Cronache

"Il perdono è cristiano ma non il perdonismo. Logico il fine pena mai"

Il giurista: "La sentenza europea? Plausibile l'ergastolo ostativo se non c'è il pentimento"

"Il perdono è cristiano ma non il perdonismo. Logico il fine pena mai"

Il cristianesimo è la speranza che irrompe nel mondo. Ma la speranza non è un sentimento zuccheroso e appiccicoso con cui spedire fuori dal carcere mafiosi incalliti. L'ergastolo ostativo. Quello dei mafiosi che non hanno tradito i loro padrini. È il tema che ha rilanciato ieri nel suo editoriale il direttore del Giornale, Alessandro Sallusti, dopo la sentenza della Corte di Strasburgo che contesta questa forma di detenzione durissima. Senza benefici e senza spiragli: in galera fino alla morte. È la questione spinosa su cui riflette Salvatore Amato, cattolico, ordinario di filosofia del diritto a Catania.

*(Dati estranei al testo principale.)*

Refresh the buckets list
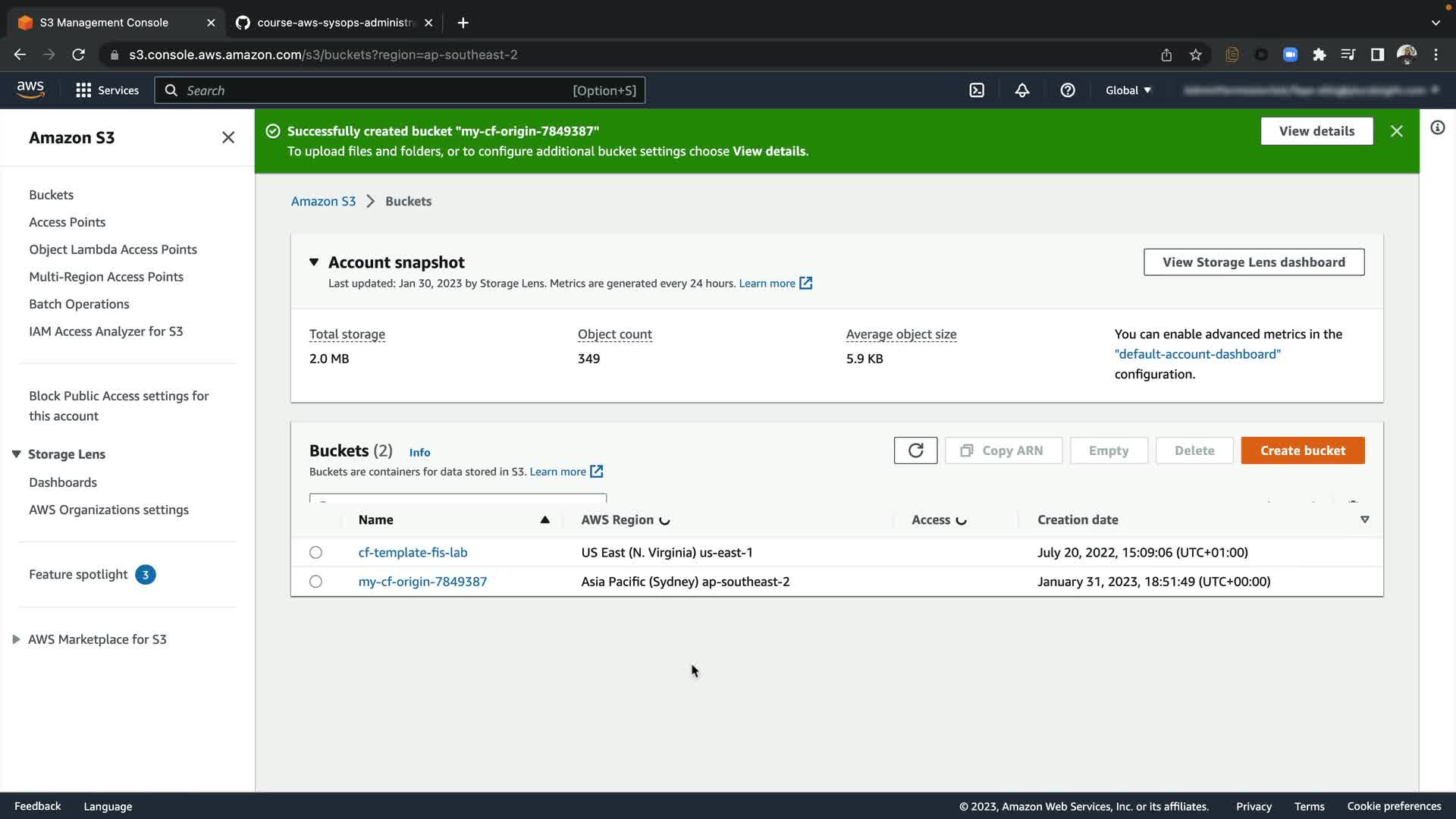The image size is (1456, 819). 915,450
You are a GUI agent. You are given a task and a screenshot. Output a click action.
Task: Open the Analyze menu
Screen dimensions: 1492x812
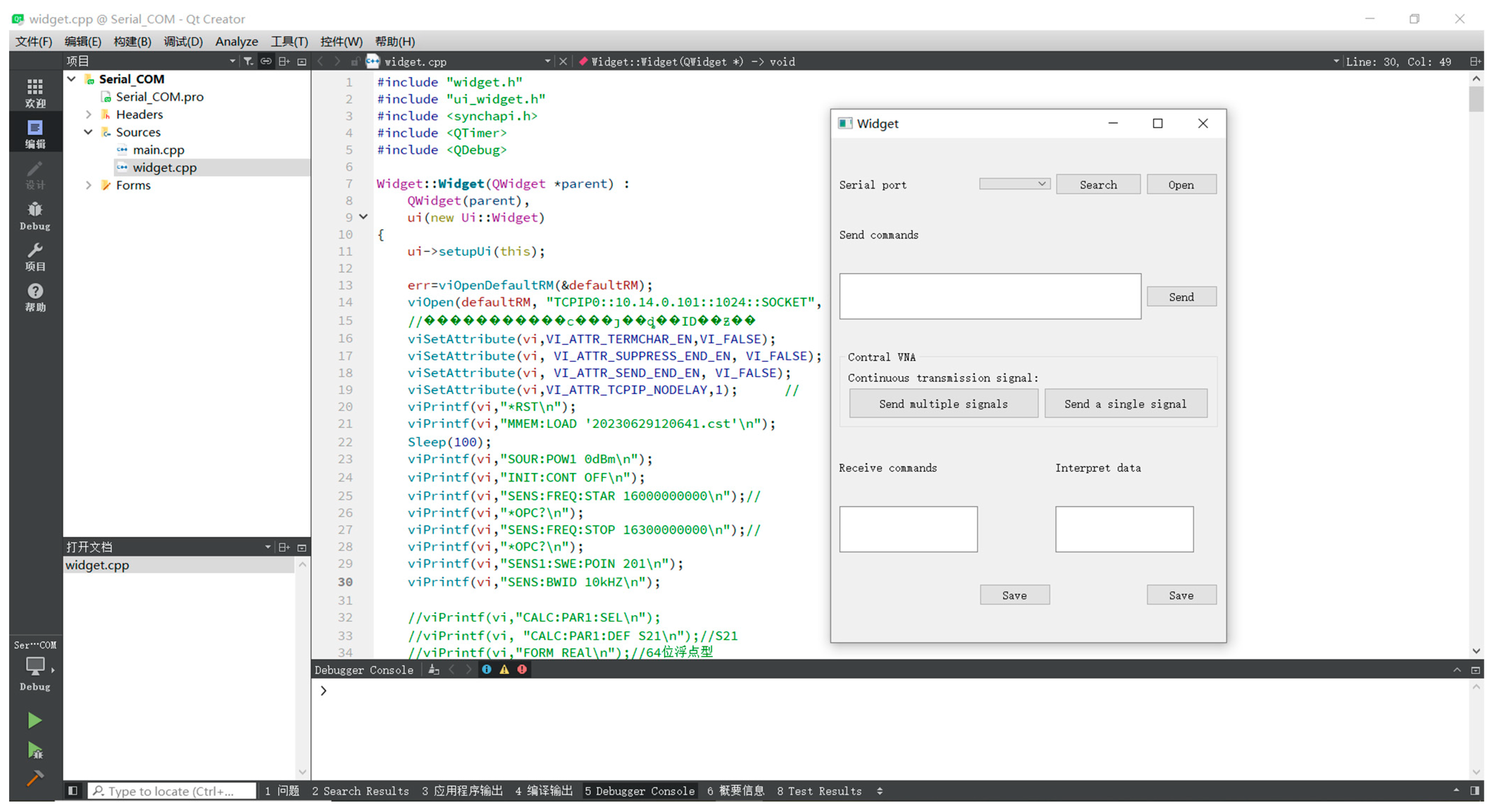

Professor Amato, la Corte di Strasburgo dà un colpo di piccone al fine pena mai. Sacrosanto?

«Un attimo. Siamo davanti a un problema delicatissimo, in cui contano molto le sfumature, i dettagli, insomma i casi concreti in carne e ossa».

Parliamo in sostanza di mafiosi e terroristi che non hanno tagliato i ponti con il loro passato. È giusto negare loro benefici e uno spiraglio di luce?

«Il diritto alla speranza è molto importante. Ed è ancora più importante, come sottolinea Strasburgo, che non sia negato a priori. Con una specie di riflesso pavloviano, no in automatico».

Ma se non si recidono quei legami tossici?

«Eccoci al secondo lato del nostro ragionamento. Io credo che la Corte abbia solo evidenziato questo aspetto su cui, fra l'altro, in molti paesi europei che non hanno avuto la nostra storia sanguinaria, c'è una sensibilità diversa: no all'ergastolo ostativo a scatola chiusa, sì a una valutazione che tenga presente la complessità di una vita umana».

Dunque, si può arrivare a un sì ma anche a un no alla scarcerazione?

«Certo. Il ravvedimento non può essere solo un fatto personale, quasi privato, intimo. Se hai ucciso, se hai fatto del male, io mi aspetto che tu mandi dei segnali contrari, se hai tolto la speranza io mi attendo che tu riporti un po' di speranza con i tuoi gesti, con i tuoi atti, con le tue parole».

Il perdono?

«Alt, il perdono non è mai perdonismo. Il cristianesimo non è mai sentimentalismo, il cristiano abbraccia l'altro dentro un giudizio. E il giudizio può anche essere negativo: sarai pure diverso da prima, ma non si vede. E questo può essere declinato in molti modi».

Ad esempio?

«Può essere che il soggetto in questione non abbia spezzato quei vincoli per interesse: perché magari i clan aiutano economicamente la sua famiglia. Se è cosi, anche l'eventuale buona condotta conta poco o nulla. La verità è un'altra: la rete del malaffare domina ancora, la liberazione sarebbe una resa dello Stato. Allo stesso modo se io non collaboro e il mio silenzio permette ad un sicario nell'ombra di continuare ad uccidere allora mi assumo responsabilità gravissime».

Ma se il rifiuto di collaborare nasce dalla paura di ritorsioni, come nota Strasburgo?

«Entriamo in vicende molto articolate e difficilmente comprensibili dall'esterno. Ma in linea generale possiamo dire che al coraggio della denuncia dovrebbe corrispondere la capacità dello Stato di tutelare i familiari. Non si può pretendere che un delinquente si trasformi addirittura in un eroe».

E adesso che succederà dopo questo verdetto?

«L'Italia pagherà un indennizzo poco più che simbolico all'ergastolano i cui diritti sono stati violati, ma non è obbligata a cambiare la norma.

Roma farà le sue considerazioni e poi deciderà».